PAGE EXCERPT section start
The Challenges Workers are Facing and Ways Employers Can Help

Tuesday, Nov. 10, 1:30 – 3 p.m. ET

 

Description

The COVID-19 pandemic has placed a tremendous mental strain on employees around the world, with possible effects ranging from fatigue to loss of focus, anxiety, depression and substance abuse. Employers have a unique ability and responsibility to respond—and this session is designed to help. Join experts as they share the experiences of employees working in various industries, explain the contributing factors and brain-based perspective and introduce changes employers can make to best support employees’ mental health and well-being.

 

 

What You’ll Learn

  • The toll the pandemic is taking on employees who work in different industries, ranging from manufacturing to childcare and civil service
  • How factors such as stress, uncertainty, fear and guilt impact the body, psychologically and physically
  • Immediate changes employers can make and long-term investments in benefits and work-culture initiatives that are critical
  • How to take advantage of free resources available to all employers

 


 

Speakers

Monty Burks
Monty Burks
State Director of Faith-Based Initiatives, Tennessee Department of Mental Health and Substance Abuse Services

Monty Burks serves as the director of faith-based initiatives for the Tennessee Department of Mental Health and Substance Abuse Services. In this role, he engages and connects Tennessee’s faith communities to the behavioral health care system, with the goal of expanding addiction and mental health support services across the state. He also oversees the Tennessee Lifeline Peer Project, a state program aimed at reducing the stigma associated with people who suffer from addiction and the Tennessee faith-based community coordinators, who seek to help congregations build their capacity to combat addiction and mental health issues in their respective community. Burks has 20 years of experience working with the criminal justice system in various roles, including adjunct criminal justice professor at Motlow State Community College, criminal justice research analyst at Middle Tennessee State University and criminal justice program coordinator at Tennessee State University, where he still serves as an adjunct professor of criminal justice.


Sarah Ransom
Sarah Ransom
Johnson County Extension Director, Family and Consumer Science and 4-H Agent, UT Extension 

Sarah Ransom works for UT Extension as a family and consumer science and 4-H agent. In January 2020, she was promoted to county director and oversees the local county office. Her current responsibilities include educating the community on healthy living, nutrition, parenting, interpersonal relationships, finances and working with youth. Ransom has experience working with daycares and schools and in professional settings. She attended Liberty University, in Virginia, graduating with a bachelor’s degree in family and child development in 2012, and went on to earn a master’s degree in early childhood development from East Tennessee State University in 2016.


Heather Sedges
Heather Sedges
Assistant Professor, Human Development Specialist and Certified Family Life Educator, UT Extension

Heather Sedges is an associate professor of human development in the Family and Consumer Sciences Department with UT Extension. She has the pleasure of living her passion as she transforms research about people and families into usable information. Her expertise helps individuals and communities better understand the how and why of interactions from a brain-based perspective. Since 2014, her grant writing skills have brought in $12.3 million in funding to the University to address issues ranging from healthy communities to farmer stress. She was honored in 2018 with the national Early Career Achievement award from the Institute of Youth, Family and Community—a division of the U.S. Department of Agriculture.
PAGE EXCERPT section end
INFORMATION GIVEN section start
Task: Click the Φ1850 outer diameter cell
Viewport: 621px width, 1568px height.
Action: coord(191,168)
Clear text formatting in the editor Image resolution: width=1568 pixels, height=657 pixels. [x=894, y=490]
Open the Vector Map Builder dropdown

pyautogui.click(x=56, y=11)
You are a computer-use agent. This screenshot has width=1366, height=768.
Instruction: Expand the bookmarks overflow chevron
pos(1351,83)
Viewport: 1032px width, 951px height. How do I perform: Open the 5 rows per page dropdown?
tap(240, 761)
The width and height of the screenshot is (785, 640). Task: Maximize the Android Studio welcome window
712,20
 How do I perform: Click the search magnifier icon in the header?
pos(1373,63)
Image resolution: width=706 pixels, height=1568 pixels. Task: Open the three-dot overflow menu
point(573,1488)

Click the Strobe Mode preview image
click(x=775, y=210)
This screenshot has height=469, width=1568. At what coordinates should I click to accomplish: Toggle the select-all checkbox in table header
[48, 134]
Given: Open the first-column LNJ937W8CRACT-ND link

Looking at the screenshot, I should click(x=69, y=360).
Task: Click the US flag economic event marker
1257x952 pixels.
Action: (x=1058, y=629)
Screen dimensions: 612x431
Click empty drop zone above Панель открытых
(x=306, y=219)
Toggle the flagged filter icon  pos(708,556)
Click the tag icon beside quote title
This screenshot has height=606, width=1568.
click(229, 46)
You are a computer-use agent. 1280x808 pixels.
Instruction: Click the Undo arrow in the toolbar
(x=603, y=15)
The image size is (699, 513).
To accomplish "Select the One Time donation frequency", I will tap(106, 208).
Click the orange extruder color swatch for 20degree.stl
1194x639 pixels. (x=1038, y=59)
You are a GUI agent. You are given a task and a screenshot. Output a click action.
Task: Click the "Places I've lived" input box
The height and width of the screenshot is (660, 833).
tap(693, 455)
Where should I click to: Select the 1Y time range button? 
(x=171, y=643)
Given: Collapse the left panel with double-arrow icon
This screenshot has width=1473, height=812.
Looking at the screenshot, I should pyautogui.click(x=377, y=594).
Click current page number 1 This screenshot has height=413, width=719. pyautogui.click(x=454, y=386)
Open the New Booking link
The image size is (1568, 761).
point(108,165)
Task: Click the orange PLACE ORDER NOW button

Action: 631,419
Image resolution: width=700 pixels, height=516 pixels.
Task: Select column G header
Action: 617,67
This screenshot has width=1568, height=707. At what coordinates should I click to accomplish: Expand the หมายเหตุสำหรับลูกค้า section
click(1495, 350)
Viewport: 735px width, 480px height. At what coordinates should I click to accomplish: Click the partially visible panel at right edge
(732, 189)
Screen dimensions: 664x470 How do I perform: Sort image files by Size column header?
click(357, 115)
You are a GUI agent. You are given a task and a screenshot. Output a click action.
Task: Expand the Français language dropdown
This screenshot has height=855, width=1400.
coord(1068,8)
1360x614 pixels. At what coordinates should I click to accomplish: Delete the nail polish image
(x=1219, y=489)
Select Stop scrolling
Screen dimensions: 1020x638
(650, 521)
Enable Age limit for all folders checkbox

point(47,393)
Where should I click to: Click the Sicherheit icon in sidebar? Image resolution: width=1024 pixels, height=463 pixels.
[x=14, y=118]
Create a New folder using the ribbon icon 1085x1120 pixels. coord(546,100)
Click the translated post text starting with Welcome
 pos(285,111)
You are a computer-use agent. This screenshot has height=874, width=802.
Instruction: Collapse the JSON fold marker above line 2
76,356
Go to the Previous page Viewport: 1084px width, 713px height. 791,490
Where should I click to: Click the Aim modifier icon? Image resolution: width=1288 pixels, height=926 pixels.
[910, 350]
INFORMATION GIVEN section end
_WHAT IS BEING ASKED_
What possible effects of the pandemic's mental strain on employees does the session page name?

_PROBLEM SOLUTION_
Fatigue, loss of focus, anxiety, depression and substance abuse.